Print exactly the lines from the one that contains "Task: Open the 样式 properties tab" through the last line of the material, both included, and leave out all pictures.

• • • • • • •

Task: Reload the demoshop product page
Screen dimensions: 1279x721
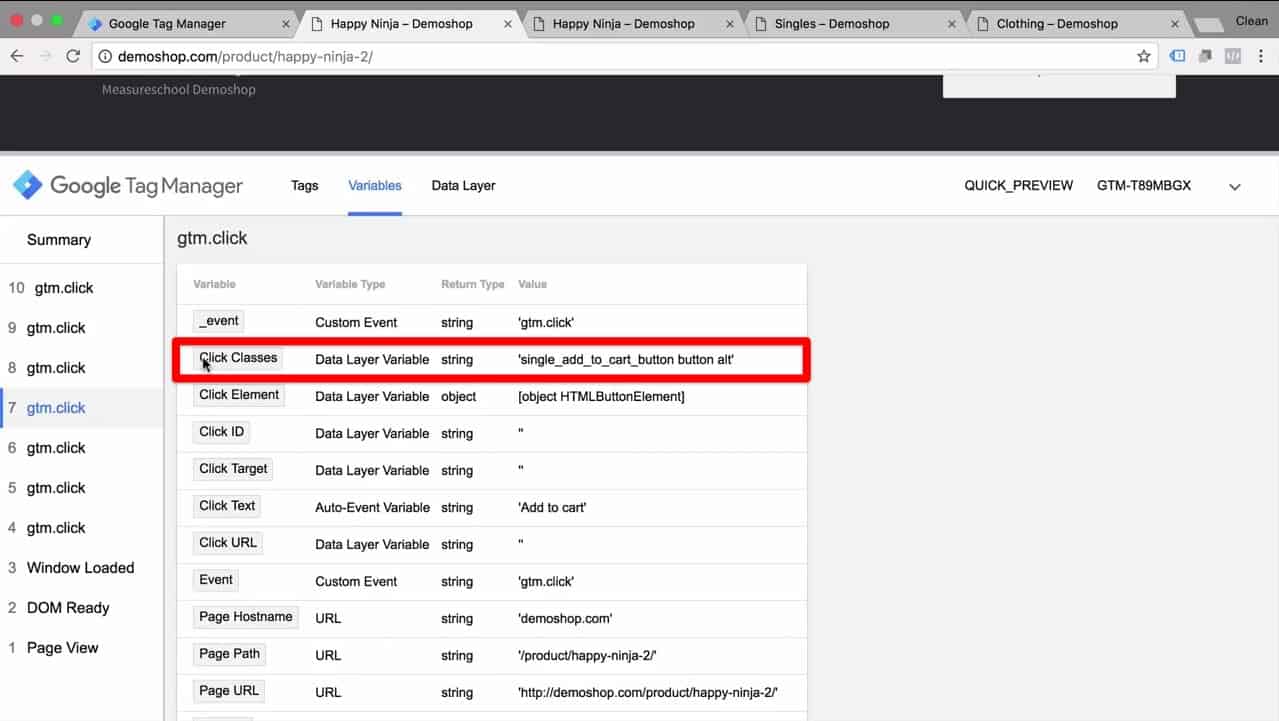Action: 73,57

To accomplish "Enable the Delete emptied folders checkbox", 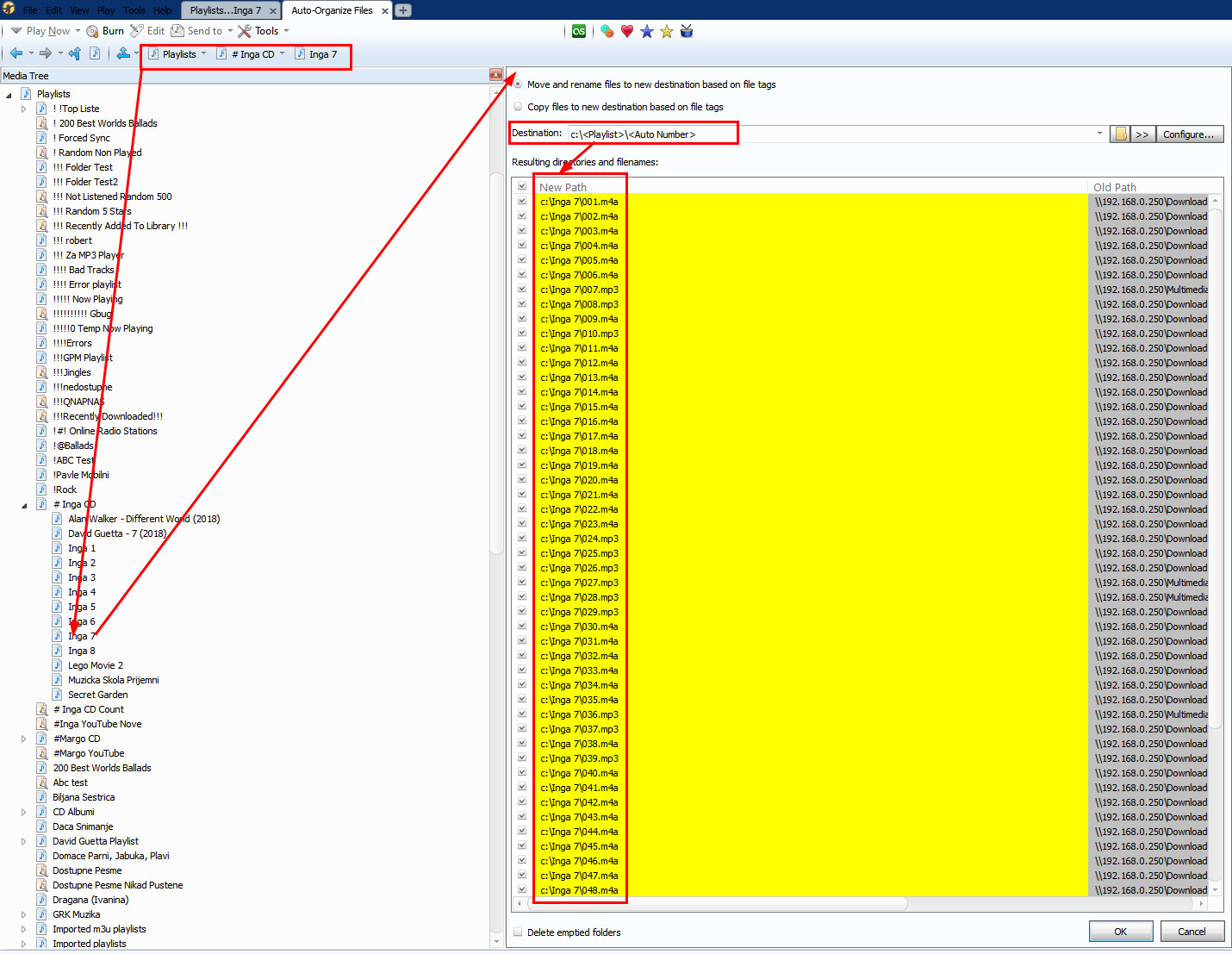I will coord(518,932).

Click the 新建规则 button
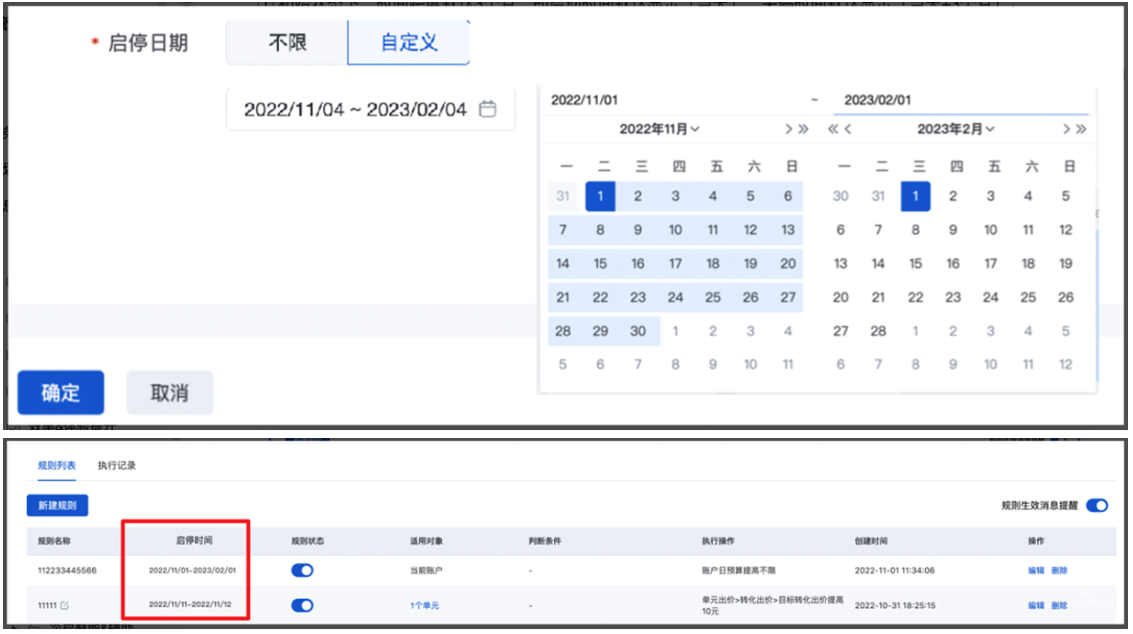58,505
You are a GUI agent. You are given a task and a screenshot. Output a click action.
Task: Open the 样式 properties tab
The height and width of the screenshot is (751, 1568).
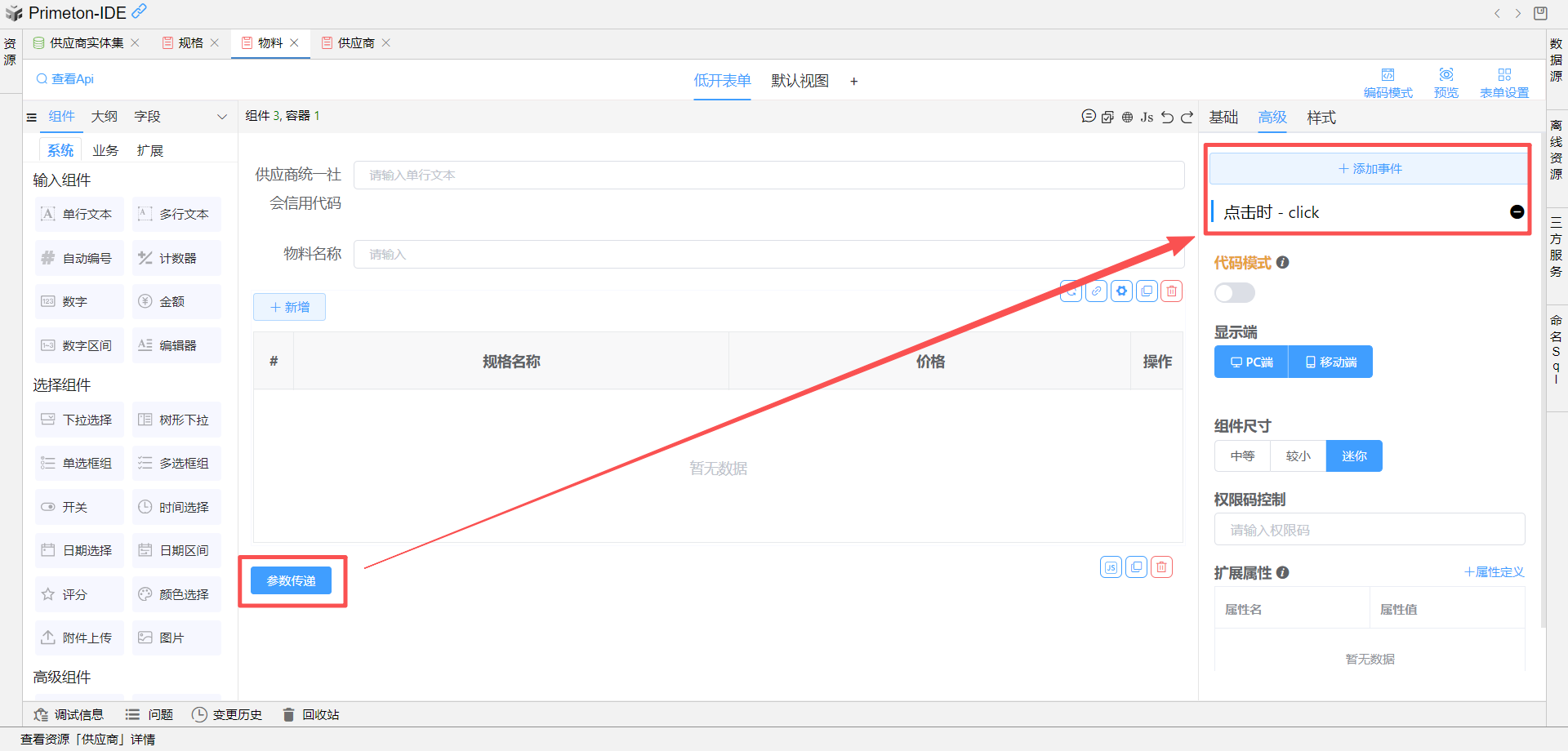tap(1321, 118)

• • • • • • •

**The completed task**
Task: Open the 样式 properties tab
The height and width of the screenshot is (751, 1568).
tap(1321, 118)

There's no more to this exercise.